The patrol, part of the Canadian Provincial Reconstruction Team based in nearby Kandahar City, stays less than 20 minutes before moving on to the next village. That leaves locals under the protection of Afghan police, who Pir Mohammed says are too scared to leave their offices.

In the wake of Operation Medusa last summer, in which hundreds of insurgents were killed in fighting around Kandahar, military officials hoped that development workers would move into to fill the vacuum. That never happened. Almost a year later, most of Afghanistan's four southern provinces are out-of-bounds to aid workers who cannot engage with local communities while clad in body armor and traveling in Humvees.

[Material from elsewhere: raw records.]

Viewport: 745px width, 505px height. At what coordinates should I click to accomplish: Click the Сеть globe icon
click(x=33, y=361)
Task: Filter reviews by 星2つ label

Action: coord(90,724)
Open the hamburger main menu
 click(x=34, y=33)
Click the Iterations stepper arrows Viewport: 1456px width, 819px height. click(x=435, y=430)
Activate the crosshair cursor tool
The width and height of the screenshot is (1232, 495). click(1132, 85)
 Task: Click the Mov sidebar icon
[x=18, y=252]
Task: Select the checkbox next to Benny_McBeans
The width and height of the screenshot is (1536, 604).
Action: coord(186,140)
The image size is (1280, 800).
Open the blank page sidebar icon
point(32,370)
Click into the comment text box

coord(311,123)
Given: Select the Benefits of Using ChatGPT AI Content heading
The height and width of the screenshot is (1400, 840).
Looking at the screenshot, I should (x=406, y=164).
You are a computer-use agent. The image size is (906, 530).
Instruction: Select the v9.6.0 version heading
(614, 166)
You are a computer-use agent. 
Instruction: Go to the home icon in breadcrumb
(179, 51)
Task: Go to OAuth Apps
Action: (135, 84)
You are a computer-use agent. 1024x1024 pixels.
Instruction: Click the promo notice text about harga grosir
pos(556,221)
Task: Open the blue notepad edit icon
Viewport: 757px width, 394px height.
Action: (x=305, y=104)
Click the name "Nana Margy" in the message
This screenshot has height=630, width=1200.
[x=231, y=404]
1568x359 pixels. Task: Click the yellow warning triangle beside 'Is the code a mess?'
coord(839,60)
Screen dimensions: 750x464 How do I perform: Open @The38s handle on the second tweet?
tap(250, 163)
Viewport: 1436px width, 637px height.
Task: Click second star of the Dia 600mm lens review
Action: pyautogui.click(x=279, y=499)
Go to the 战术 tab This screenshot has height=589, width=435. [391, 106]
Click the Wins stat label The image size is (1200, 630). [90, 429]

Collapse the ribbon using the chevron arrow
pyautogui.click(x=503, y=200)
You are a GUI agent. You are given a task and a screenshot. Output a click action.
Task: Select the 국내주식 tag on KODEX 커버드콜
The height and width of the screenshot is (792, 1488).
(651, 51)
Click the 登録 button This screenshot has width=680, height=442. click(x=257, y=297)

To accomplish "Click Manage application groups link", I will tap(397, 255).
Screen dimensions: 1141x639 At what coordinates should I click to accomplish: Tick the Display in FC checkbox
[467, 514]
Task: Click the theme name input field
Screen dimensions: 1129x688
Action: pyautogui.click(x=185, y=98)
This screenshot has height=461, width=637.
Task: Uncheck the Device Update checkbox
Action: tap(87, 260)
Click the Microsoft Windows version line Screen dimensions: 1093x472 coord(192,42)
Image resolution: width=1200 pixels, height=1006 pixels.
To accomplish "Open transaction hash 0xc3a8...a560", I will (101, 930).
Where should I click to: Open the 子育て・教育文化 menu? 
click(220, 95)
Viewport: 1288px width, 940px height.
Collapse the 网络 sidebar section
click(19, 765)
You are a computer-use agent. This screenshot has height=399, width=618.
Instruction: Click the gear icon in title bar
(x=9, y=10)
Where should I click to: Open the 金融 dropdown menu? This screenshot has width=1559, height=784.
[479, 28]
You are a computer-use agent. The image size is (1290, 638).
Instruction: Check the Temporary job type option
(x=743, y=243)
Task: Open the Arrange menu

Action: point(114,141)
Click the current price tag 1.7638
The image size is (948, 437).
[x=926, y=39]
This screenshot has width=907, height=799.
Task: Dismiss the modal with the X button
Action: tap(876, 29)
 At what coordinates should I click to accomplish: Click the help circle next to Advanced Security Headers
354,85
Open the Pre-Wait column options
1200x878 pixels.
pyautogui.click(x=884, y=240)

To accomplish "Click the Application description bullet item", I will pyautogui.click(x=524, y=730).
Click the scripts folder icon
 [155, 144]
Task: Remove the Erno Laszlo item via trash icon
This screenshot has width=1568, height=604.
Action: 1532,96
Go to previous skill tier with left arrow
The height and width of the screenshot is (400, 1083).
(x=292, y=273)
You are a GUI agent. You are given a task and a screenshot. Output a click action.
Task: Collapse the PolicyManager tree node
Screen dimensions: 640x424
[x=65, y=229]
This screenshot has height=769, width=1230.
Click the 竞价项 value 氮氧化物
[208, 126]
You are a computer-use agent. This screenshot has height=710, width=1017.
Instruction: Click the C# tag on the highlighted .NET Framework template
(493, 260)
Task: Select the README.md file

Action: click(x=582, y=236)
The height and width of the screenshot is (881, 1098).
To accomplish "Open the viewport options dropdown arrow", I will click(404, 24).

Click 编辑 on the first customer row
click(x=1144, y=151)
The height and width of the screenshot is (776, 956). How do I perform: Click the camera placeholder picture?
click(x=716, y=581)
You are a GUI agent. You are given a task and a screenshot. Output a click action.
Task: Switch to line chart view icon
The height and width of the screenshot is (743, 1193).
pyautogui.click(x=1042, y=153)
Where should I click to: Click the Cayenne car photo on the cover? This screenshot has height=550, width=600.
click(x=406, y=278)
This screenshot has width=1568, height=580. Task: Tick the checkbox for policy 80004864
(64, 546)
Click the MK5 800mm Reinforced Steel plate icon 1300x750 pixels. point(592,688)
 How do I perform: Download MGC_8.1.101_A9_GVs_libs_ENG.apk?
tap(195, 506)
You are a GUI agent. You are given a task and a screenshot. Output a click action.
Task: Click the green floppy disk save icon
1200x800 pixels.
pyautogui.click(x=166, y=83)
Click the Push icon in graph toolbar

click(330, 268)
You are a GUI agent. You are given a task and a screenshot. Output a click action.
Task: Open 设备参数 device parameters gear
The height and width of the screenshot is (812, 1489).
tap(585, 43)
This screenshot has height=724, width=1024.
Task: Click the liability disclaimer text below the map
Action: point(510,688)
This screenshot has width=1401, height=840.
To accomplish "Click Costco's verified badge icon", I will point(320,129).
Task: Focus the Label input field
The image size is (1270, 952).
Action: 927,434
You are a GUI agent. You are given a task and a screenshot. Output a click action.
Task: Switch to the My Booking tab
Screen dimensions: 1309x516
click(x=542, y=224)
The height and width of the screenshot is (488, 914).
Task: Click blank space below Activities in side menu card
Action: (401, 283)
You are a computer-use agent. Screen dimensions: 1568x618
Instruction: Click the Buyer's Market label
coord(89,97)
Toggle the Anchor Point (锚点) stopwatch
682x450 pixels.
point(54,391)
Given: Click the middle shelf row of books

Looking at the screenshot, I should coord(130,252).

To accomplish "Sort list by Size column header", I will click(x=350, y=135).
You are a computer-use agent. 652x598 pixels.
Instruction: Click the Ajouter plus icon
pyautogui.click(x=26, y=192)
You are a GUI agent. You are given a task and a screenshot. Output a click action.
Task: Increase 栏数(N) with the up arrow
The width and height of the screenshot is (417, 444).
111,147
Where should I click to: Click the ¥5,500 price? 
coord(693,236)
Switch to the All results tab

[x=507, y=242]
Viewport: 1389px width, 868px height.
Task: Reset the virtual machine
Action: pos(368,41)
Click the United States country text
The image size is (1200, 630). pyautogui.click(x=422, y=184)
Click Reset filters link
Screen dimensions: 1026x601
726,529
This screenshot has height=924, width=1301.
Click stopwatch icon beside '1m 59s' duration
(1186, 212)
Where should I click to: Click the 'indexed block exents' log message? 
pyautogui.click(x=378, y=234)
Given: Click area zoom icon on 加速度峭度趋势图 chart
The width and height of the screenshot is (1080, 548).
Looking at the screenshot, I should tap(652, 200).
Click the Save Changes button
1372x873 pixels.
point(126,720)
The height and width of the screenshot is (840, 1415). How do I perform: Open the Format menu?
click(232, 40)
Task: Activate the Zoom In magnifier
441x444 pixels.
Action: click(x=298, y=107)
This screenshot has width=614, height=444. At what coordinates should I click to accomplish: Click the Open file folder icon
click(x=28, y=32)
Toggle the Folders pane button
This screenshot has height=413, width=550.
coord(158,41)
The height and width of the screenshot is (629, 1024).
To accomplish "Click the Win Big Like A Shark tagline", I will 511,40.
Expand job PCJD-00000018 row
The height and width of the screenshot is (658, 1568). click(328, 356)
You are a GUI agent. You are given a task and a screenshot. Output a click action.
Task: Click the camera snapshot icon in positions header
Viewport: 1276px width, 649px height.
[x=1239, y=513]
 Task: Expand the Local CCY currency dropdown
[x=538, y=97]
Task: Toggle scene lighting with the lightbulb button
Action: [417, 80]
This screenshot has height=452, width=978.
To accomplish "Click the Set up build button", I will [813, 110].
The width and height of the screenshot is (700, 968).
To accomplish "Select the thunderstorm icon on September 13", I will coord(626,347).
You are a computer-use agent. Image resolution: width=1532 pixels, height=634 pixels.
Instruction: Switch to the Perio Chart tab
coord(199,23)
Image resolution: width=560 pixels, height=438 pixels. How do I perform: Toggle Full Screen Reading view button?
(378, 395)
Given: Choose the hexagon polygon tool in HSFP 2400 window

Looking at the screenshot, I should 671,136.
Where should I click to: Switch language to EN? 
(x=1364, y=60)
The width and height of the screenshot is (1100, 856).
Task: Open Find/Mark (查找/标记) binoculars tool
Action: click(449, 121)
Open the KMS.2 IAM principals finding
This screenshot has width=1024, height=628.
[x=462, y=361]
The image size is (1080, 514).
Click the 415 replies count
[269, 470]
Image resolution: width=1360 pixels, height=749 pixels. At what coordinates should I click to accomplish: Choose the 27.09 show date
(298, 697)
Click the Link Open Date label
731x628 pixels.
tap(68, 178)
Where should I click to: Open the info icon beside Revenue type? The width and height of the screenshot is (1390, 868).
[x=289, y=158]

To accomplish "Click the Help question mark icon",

"It is a strange time. There is Western interest in putting money in here, but little idea of how to move forward or who might do it," says Rangina Hamidi, a Kandahar-based aid worker with the Baltimore-based Afghans for Civil Society.

NATO commanders have acknowledged that there is no military solution to the conflict in southern Afghanistan and have said that improved governance and reconstruction are crucial.

The US and British governments have stepped up aid to the restive south, and the Afghan Ministry of Rural Reconstruction and Development (MRRD) has expanded its offices in Kandahar.

But finding Afghan aid agencies who are willing to work on projects in outlying southern districts has become a thorny problem – especially in areas where international troops visit districts to inspect aid work, such as the canal-clearing project in Niki Kaz.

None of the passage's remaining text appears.